The Deadly Bees
|The Deadly Bees|
A promotional poster for The Deadly Bees
|Directed by||Freddie Francis|
|Produced by||Max J. Rosenberg
|Written by||Robert Bloch
H.F. Heard (novel)
|Music by||Wilfred Josephs|
|Editing by||Oswald Hafenrichter|
|Distributed by||Paramount Pictures|
|Release dates||19 May 1967 (NYC)|
|Running time||83 minutes|
The Deadly Bees is a 1966 British horror–thriller film based on H.F. Heard's 1941 novel A Taste for Honey. It was directed by Freddie Francis, and stars Suzanna Leigh, Guy Doleman, and Frank Finlay. It was released theatrically in the United States in 1967. It was featured in a 1998 episode of Mystery Science Theater 3000.
Though the screenplay was written from the novel by noted author Robert Bloch, best known for Psycho, critics invariably derided the film, generally citing its uninspired acting, ludicrous special effects (including plastic flies glued to actors' faces to show them being "stung"), and continuity errors. Bloch blamed the film's poor showing on the fact he wrote it for Christopher Lee and Boris Karloff, who ultimately were unable to be cast due to scheduling difficulties, and on the fact that the director, with the aid of a writer called Anthony Marriott, decided to 'improve' his script. Consequently the film "soon buzzed off into critical oblivion, unwept, unhonoured and unstung" wrote Bloch.
The film opens with two men from an unnamed ministry commenting a spate of letters from a beekeeper claiming to have developed a strain of killer bees. They dismiss him as a lunatic, though his letters claim he will start killing people if he is not taken seriously.
Meanwhile, pop singer Vicki Robbins (Suzanna Leigh) collapses from exhaustion on television, and is sent to recuperate in a cottage on Seagull Island. The proprietors of the "rest home" are a depressed and disgruntled couple, Ralph and Mary Hargrove (Guy Doleman and Catherine Finn). Ralph is a beekeeper, as is his neighbor, H.W. Manfred (Frank Finlay).
Vicki begins noticing a spate of mysterious happenings. Mary Hargrove and her dog are attacked by the bees and killed, leading Vicki to suspect Hargrove. She and Manfred begin to snoop around. He encourages her to search through Hargrove's papers. In doing this, she finds that Hargrove has managed to isolate "the smell of fear" into a liquid form. Manfred tells her this must mean that Hargrove has been baiting the bees with this substance.
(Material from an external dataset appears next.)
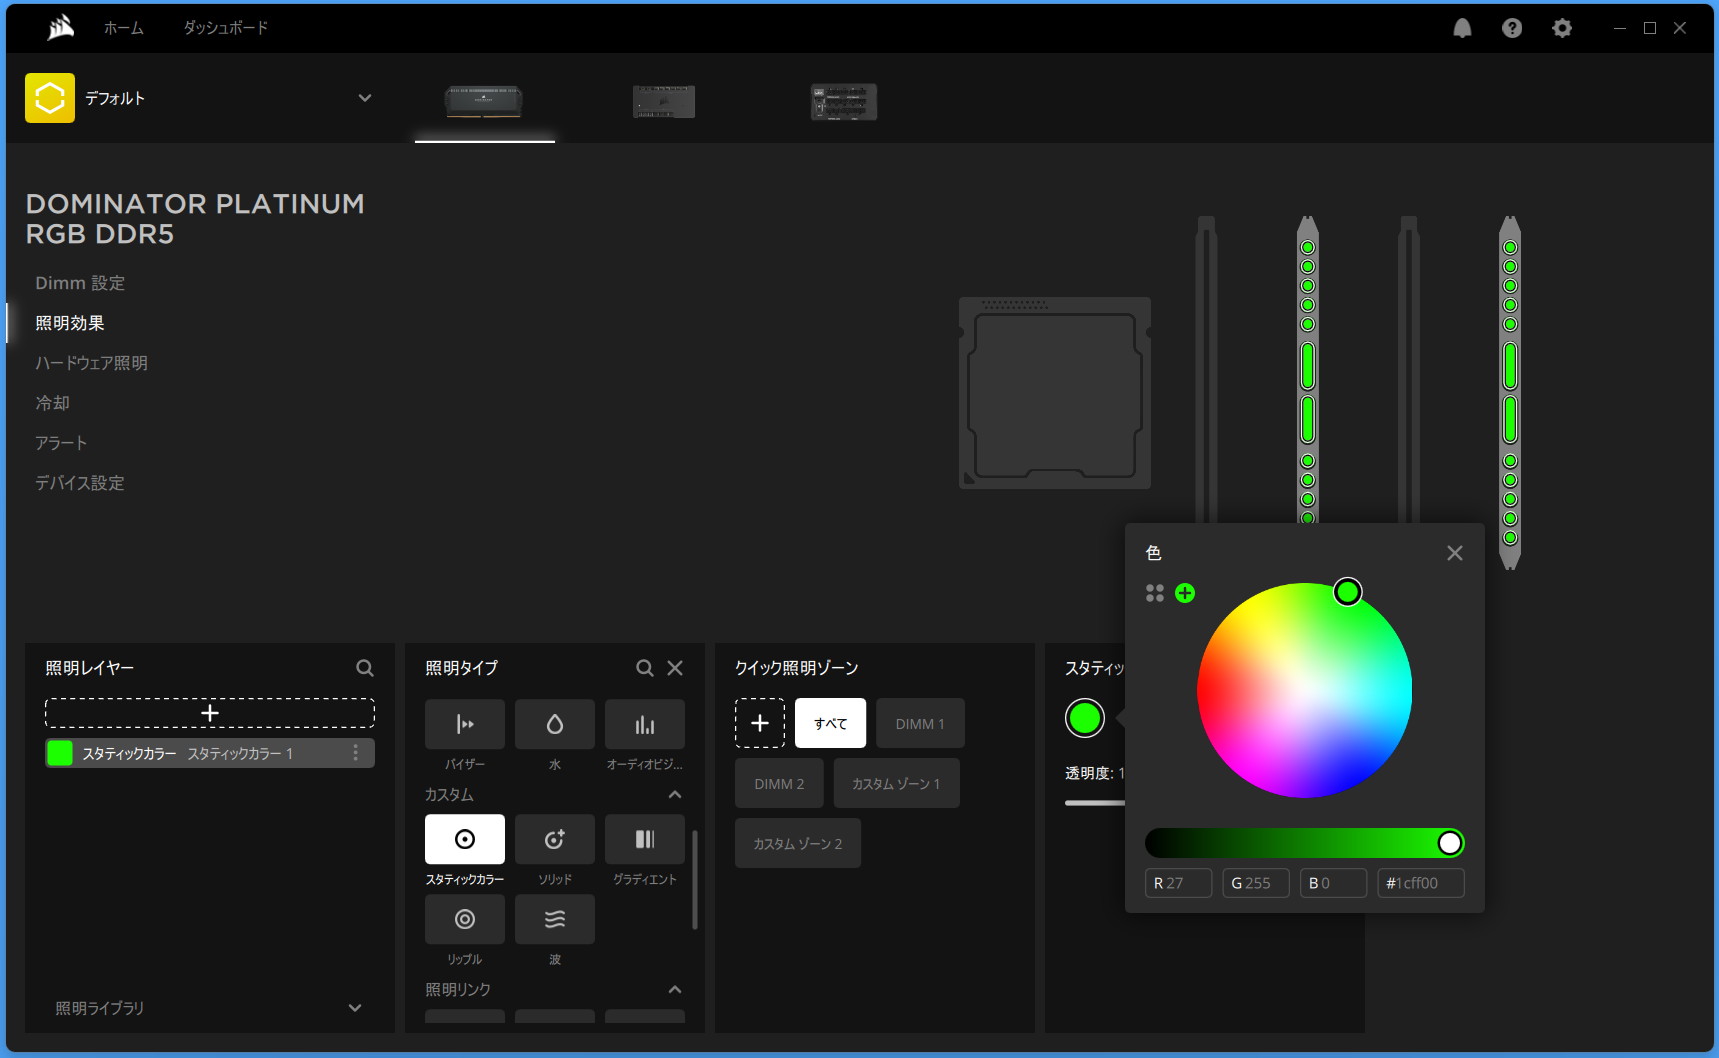This screenshot has width=1719, height=1058.
Task: Select the DIMM 1 lighting zone
Action: pos(919,723)
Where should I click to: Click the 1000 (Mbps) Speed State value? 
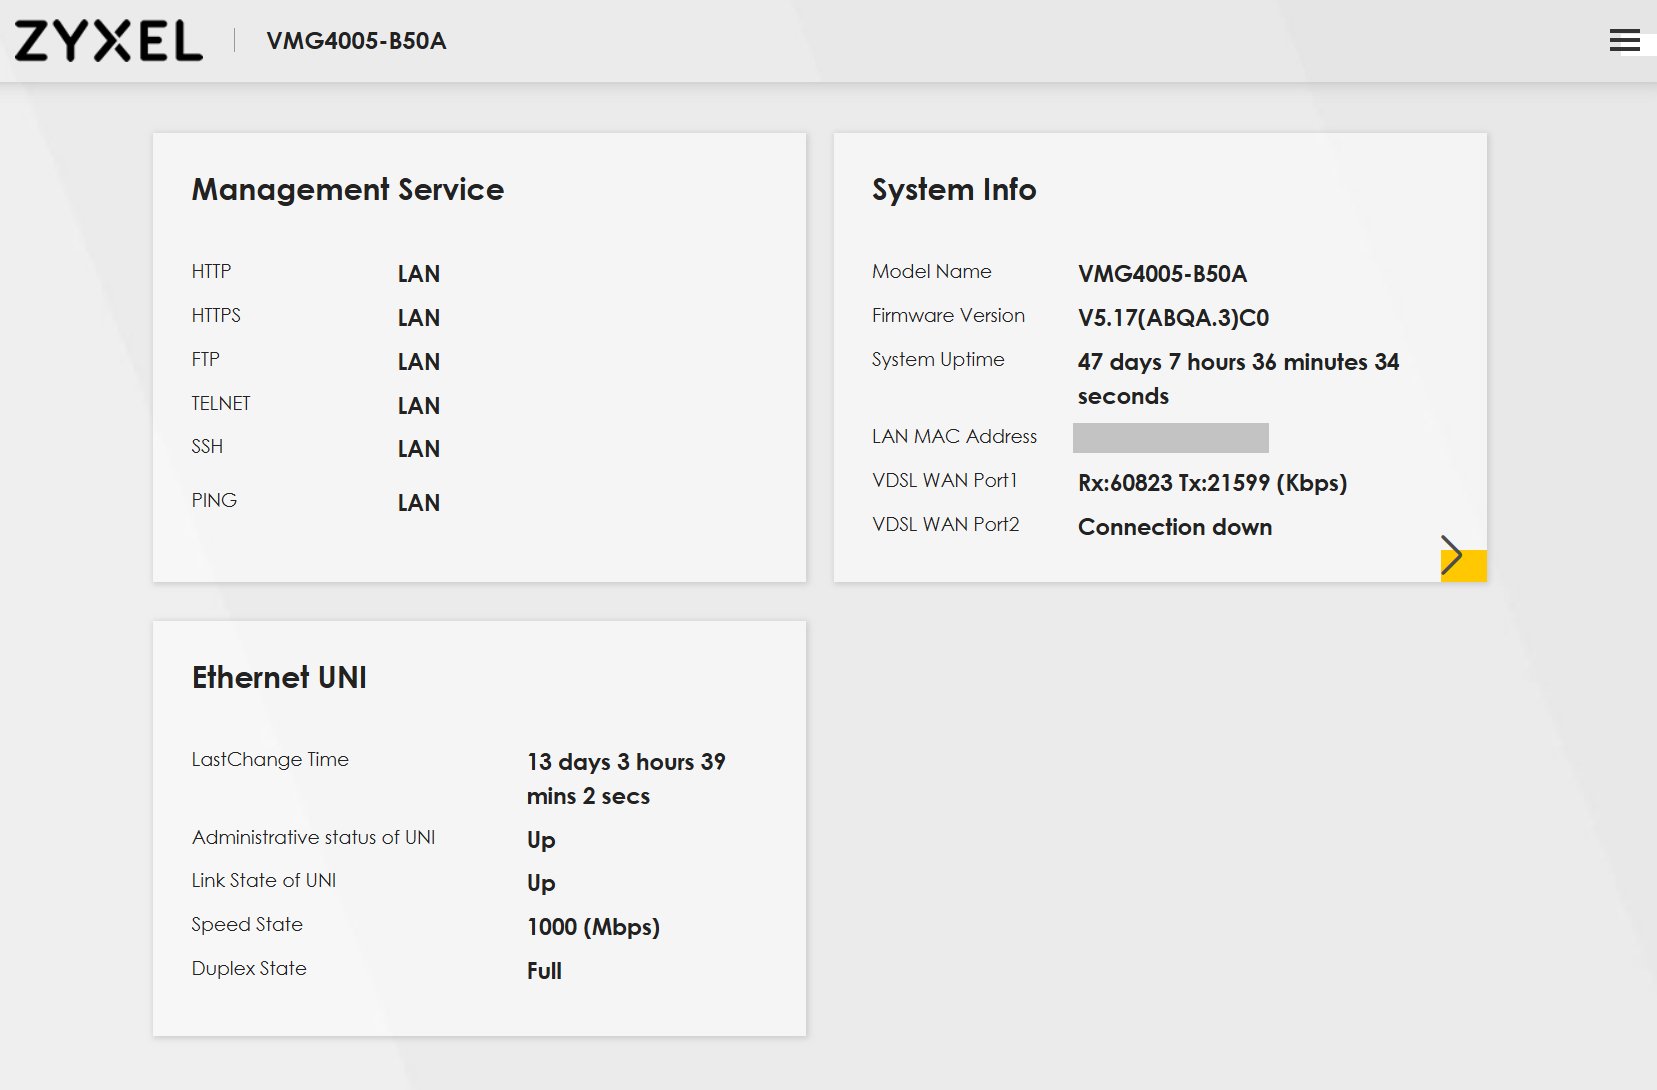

Vicki's snooping methods do not go unnoticed; she soon gets attacked by bees in her room at the cottage. She eventually escapes to Manfred's house, where she decides to stay until she can catch the next boat off the island. Manfred begins acting suspiciously, so Vicki decides to do some more of her own detective work. She discovers his secret laboratory, which leads him to admit that he indeed is the one who has been causing this all along. He tells Vicki he has been intending to kill Hargrove all along, but now that she knows the secret, he will have to kill her too. She thwarts his attempt, leading him to be stung to death and her to set the house on fire. She escapes the burning house, and leaves the island the next day just as someone in a bowler hat from the ministry finally arrives to investigate the deaths.
The television sequence toward the beginning features a performance by British pop group The Birds (not to be confused with American group The Byrds). The group's lead guitarist is Ronnie Wood, later of The Faces and The Rolling Stones and the sequence was filmed on January 14, 1966 at Shepperton Studios.